Limitations & Future Work¶

The paper primarily exposes the problem without deeply exploring effective defenses, only briefly mentioning directions such as "prompt rotation" and "voting pattern anomaly detection."
Experiments use a fixed CLIP model for embedding extraction; whether alternative embedding models (e.g., DINOv2, SigLIP) are equally effective remains unexplored.
Among the 19 models evaluated, several are variants of the same series, limiting the number of truly independent models.
The stability of model signatures across time (after version updates) is not analyzed — if models are frequently updated, adversaries' centroids would need continuous refreshing.
From a defense perspective, the paper notes that prompt rotation offers limited protection (models remain highly distinguishable on unseen prompts), but active defense strategies such as adding noise in embedding space or injecting randomness at generation time are not evaluated.

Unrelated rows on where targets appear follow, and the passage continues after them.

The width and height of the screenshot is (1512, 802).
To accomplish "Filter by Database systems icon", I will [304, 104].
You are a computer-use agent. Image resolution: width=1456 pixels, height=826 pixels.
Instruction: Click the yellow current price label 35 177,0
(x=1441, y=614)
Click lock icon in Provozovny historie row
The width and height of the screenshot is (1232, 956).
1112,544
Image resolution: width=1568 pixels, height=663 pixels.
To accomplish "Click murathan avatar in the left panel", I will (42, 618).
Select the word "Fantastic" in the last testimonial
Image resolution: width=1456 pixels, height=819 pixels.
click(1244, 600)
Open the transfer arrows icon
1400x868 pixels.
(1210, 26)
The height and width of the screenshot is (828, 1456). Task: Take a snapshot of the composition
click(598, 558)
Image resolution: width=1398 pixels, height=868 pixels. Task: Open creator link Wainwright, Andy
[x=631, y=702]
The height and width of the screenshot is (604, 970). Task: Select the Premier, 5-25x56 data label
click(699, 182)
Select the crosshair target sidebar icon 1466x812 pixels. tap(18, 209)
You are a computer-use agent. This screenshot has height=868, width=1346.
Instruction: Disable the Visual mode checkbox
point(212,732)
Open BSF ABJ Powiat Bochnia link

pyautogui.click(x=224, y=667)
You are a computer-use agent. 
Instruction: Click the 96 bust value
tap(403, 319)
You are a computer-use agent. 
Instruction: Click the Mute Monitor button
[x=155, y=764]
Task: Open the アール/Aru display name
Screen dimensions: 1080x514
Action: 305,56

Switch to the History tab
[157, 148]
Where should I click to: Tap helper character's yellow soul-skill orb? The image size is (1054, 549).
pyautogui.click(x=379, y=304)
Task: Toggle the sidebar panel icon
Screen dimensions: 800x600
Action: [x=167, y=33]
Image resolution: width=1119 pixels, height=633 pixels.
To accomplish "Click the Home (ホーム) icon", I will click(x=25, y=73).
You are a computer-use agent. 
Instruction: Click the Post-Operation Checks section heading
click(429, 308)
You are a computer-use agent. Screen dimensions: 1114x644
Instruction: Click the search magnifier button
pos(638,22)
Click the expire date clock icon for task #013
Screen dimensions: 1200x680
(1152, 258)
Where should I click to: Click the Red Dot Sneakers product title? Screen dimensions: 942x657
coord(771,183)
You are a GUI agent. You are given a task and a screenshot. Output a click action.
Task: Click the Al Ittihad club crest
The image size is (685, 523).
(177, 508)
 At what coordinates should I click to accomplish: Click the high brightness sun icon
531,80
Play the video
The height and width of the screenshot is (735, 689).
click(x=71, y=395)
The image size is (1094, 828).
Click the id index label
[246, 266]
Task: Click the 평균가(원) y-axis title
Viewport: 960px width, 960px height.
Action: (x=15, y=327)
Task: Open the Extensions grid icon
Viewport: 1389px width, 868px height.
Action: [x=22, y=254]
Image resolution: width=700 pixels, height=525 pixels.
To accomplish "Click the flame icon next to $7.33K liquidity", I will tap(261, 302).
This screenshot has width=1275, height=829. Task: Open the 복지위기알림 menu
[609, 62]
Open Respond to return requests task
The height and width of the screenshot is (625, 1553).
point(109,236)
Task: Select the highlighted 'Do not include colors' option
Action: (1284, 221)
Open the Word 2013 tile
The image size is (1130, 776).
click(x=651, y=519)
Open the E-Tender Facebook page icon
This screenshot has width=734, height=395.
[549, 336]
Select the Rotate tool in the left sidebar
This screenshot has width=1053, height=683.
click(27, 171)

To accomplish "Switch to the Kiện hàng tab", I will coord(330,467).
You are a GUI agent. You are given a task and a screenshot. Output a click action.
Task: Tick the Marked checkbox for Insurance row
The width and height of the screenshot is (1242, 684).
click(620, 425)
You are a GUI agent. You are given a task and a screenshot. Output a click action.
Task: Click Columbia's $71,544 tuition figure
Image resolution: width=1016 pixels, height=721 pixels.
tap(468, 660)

vs. Huang et al. (2025) LLM leaderboard attacks: LLM de-anonymization typically requires prompt control or historical data for classifier training, whereas T2I de-anonymization achieves higher accuracy without these prerequisites, posing a greater threat.
vs. Min et al. (2025) Elo manipulation: Demonstrates that only a few hundred strategic votes can significantly alter rankings; the de-anonymization proposed in this paper is a necessary precondition for executing such attacks.
vs. Yu et al. (2019) GAN fingerprints: Early work on model attribution for GANs focuses on forensic scenarios; this paper situates model attribution within the adversarial framework of leaderboard security, making it substantially more practically threatening.
vs. Suri et al. (2026): Investigates the risk of leaderboards being exploited to distribute malicious models; this complements the de-anonymization findings — de-anonymization combined with ranking manipulation could constitute a more complex compound attack.

Rating¶

Novelty: ⭐⭐⭐⭐ First systematic exposure of de-anonymization vulnerabilities in T2I leaderboards; the identification of the security-quality tension is insightful.
Experimental Thoroughness: ⭐⭐⭐⭐ Large-scale experiments across 19 models, 280 prompts, and 150,000+ images, validated from multiple perspectives.
Writing Quality: ⭐⭐⭐⭐ Problem formulation is clear; the formal treatment of the distinguishability metric is concise and rigorous.
Value: ⭐⭐⭐⭐ Raises important warnings about the security of AI evaluation infrastructure, with direct implications for leaderboard design and defense strategies.